(Entries taken from a collection)
========
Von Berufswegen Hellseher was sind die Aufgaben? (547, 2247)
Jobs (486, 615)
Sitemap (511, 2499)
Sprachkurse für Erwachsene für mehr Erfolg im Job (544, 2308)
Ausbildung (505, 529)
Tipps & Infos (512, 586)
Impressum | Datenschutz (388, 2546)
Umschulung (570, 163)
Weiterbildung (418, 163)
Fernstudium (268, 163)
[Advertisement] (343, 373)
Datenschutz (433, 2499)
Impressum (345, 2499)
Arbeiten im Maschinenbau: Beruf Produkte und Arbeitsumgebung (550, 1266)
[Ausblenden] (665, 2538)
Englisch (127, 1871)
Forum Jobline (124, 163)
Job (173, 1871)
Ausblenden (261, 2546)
========
Work order
Search the records for the word "Datenschutz" and return every line that holds it.

Response to this exercise
Impressum | Datenschutz (388, 2546)
Datenschutz (433, 2499)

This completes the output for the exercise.